Recognizing advancements in the fair representation of the gay community in advertising, the Gay and Lesbian Alliance Against Defamation hosted its inaugural Media Awards in Advertising last night in New York. Host Alan Cumming and a slew of presenters, including AAAAs President Nancy Hill, gathered to recognize the work of 10 brands that have made strides to increase the size, diversity and accuracy of LGBT-related images in advertising.
The awards show is the work of GLAAD's Advertising Media Program, launched in May to carry on the watchdog duties of the now-defunct Commercial Closet Association. In his opening remarks, GLAAD President Jarrett Barrios explained the media program's mission to "give advertisers the resources and incentives to include the [gay] community in its advertising." He also praised CCA founder Michael Wilke for his efforts to hold agencies and marketers accountable for inclusion of the LGBT community in their campaigns. (Mr. Wilke's position as executive director of CCA was eliminated when GLAAD merged with that organization a year ago.)
Alan Cumming kicked off the evening with a pitch for a new TV series about gays in the ad industry called, naturally, "GLAAD Men" -- an homage made all the more appropriate by the presence of real-life "Man Men" star Bryan Bratt, who plays a closeted gay on the show and was in-house to host the night's live auction.
Toyota Scion, Kenneth Cole, Absolut Vodka and Levi's got nods for achievement in digital. Winners for TV and print work were divided into LGBT and mainstream markets, suggesting that while gay advertising has made progress in traditional channels -- mostly on account of marketers who've owned up to their pocket of gay brand loyalists -- it's a far cry from reaching households nationwide. Case in point: In the Outstanding TV category, Bertolli's cheeky "Oven Baked Meals" spot beat out four nominees in the LGBT market. Orbitz, with nary a competitor in the mainstream market, took home a trophy for its "Golfers" spot by default.
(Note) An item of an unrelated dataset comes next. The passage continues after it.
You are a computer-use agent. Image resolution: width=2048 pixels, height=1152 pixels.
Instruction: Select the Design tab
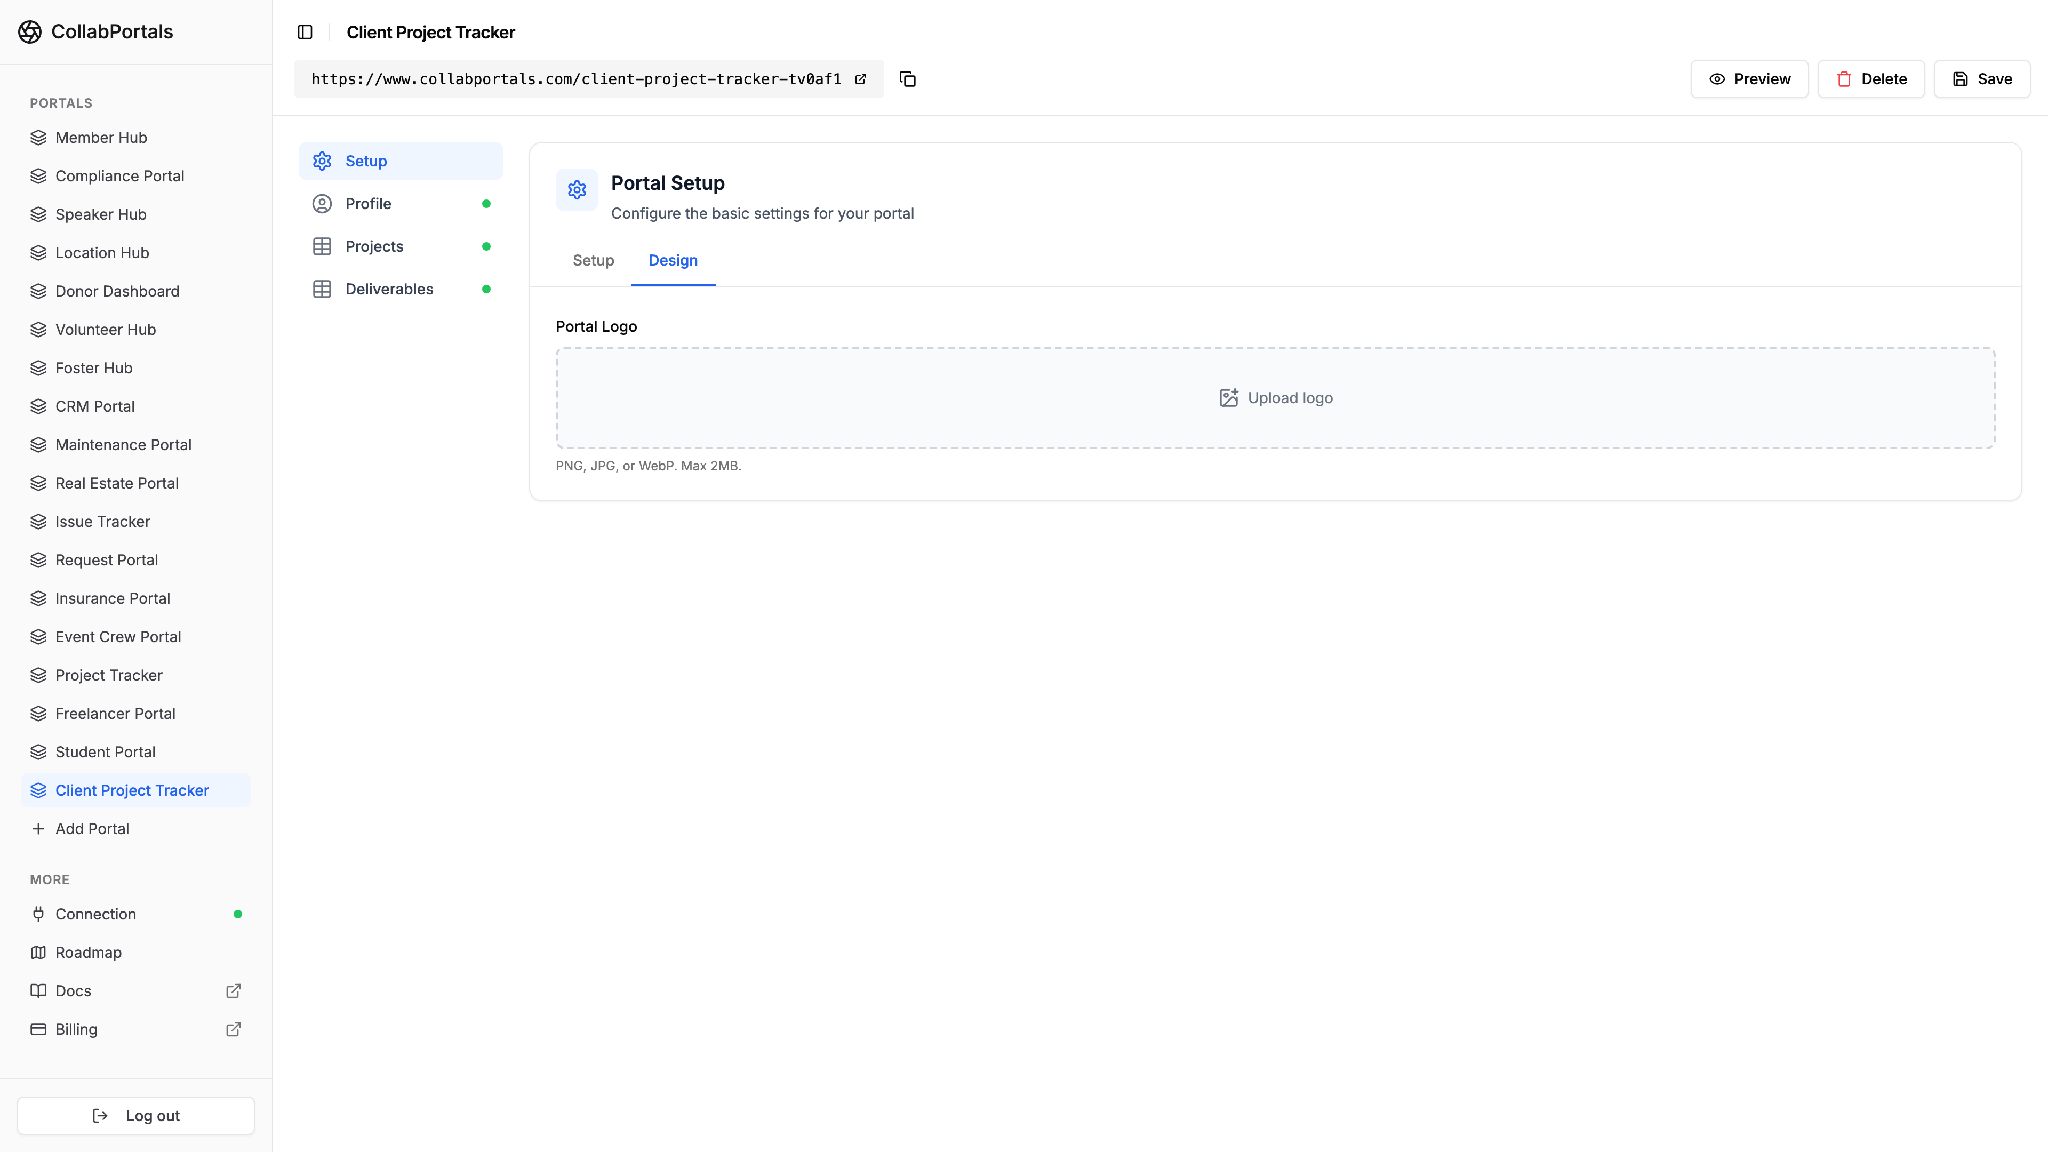tap(673, 260)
Furniture designers Mitchell Gold and Bob Williams accepted their Public Visibility Award for service to the community along with a standing ovation, but it's hard to tell whether the mostly gay, mostly male audience was going wild for Mitchell and Bob or Judith Light (of "Who's the Boss?" and "Ugly Betty" fame), who made a surprise appearance to present the award.
Perhaps the most poignant moment of the evening came when Subaru CMO Tim Mahoney accepted his company's Corporate Responsibility Award. Subaru was the first national automaker to extend benefits to same-sex domestic partners. And for more than 15 years, it's been a respected example of brand building by a marketer that chose to tap a growing consumer niche despite obvious corporate hurdles and cultural taboos. "I remember thinking, I could get fired for this," Mr. Mahoney said of his decision to present gay-specific research findings to Subaru's execs back in the early '90s. The most common soundbite from focus groups at the time was, "All my friends who have Subarus are lesbians."
Subaru's embrace of the gay community in the '90s coincided with its decision to equip its vehicles with all-wheel drive. The brand's definitive slogan from the decade -- "It's not a choice. It's the way we're built" -- clearly spoke to more than transmission.
Mr. Mahoney also credited the brand's success in a recession -- Subaru sales are up 10% in 2009, he said -- to its share of LGBT buyers.
Lisa Sherman, general manager of Logo, presented Subaru with its award. Her advice for marketers debating whether to build gay-targeted advertising into their budgets was the evening's most memorable: "Not only is it good business, but it's the right thing to do."